Try it ▸
Filter the listing below, copying every line in which the word "agent" appears.

══ Materials provided ══

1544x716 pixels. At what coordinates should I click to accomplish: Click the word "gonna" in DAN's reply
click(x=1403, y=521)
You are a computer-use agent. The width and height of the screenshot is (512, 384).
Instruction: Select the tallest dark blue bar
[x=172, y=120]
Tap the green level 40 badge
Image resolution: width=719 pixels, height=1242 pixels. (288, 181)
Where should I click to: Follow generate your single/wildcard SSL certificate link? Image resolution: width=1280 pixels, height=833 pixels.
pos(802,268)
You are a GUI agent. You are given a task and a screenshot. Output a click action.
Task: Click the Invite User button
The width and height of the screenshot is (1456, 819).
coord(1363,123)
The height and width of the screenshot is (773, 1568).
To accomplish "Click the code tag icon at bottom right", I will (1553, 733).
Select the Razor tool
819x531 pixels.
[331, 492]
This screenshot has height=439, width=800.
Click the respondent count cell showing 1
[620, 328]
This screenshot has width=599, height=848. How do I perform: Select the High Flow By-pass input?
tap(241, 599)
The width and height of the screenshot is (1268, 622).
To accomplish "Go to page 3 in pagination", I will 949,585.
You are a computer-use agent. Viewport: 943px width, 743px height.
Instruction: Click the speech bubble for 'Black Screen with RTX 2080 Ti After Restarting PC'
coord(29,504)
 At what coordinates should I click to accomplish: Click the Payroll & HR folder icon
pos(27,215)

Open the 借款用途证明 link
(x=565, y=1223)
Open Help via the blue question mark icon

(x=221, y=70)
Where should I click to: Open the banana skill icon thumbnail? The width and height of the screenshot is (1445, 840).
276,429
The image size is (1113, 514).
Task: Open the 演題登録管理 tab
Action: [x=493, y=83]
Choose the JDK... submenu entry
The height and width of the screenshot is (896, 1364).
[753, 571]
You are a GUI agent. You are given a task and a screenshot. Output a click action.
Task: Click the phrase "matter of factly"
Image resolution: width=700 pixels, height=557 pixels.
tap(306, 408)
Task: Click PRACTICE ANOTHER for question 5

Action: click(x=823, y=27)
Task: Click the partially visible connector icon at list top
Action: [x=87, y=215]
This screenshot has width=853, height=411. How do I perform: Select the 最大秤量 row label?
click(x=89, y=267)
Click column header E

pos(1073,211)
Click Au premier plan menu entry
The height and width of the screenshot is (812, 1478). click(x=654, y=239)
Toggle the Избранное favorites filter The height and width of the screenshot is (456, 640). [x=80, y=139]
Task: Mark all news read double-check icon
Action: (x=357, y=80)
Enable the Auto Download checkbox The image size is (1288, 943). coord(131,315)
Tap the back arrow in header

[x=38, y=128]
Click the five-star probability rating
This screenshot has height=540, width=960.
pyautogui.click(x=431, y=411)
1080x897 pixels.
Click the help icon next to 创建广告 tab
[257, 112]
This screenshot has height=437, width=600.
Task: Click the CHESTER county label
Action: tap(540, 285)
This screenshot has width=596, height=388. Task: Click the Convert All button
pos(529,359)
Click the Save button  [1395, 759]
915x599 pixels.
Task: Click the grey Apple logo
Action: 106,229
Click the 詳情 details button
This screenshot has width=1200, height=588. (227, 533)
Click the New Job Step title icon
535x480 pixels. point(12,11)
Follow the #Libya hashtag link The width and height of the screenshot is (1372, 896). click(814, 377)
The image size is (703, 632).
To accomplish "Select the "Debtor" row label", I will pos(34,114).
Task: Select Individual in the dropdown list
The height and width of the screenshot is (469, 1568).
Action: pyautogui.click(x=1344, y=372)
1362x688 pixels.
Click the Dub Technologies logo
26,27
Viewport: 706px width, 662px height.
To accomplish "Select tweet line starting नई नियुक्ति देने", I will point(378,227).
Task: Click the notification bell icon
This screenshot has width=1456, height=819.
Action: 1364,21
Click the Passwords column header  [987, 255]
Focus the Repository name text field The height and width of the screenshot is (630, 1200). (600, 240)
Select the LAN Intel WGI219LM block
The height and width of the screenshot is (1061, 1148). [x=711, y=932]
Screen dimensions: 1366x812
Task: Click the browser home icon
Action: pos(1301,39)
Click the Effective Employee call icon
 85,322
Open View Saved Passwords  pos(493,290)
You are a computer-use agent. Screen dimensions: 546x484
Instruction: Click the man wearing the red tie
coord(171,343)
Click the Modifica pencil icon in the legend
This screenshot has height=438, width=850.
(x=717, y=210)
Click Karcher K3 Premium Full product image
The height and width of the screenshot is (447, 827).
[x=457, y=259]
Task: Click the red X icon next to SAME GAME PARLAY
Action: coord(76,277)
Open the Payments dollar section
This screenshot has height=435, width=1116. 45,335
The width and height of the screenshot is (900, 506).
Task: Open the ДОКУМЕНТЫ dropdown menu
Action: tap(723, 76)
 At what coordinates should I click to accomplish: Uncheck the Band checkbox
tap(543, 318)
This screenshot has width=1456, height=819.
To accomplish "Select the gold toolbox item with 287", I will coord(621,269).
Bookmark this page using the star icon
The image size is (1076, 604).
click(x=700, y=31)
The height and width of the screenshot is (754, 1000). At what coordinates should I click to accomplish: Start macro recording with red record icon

═══

Exercise output ▸
You are a computer-use agent. The width and height of the screenshot is (512, 384).
You are a GUI agent. You are given a task and a screenshot. Output a click action.
You are a computer-use agent. Viewport: 943px width, 743px height.
You are a GUI agent. You are given a task and a screenshot. Output a click action.
You are a computer-use agent. Screen dimensions: 546x484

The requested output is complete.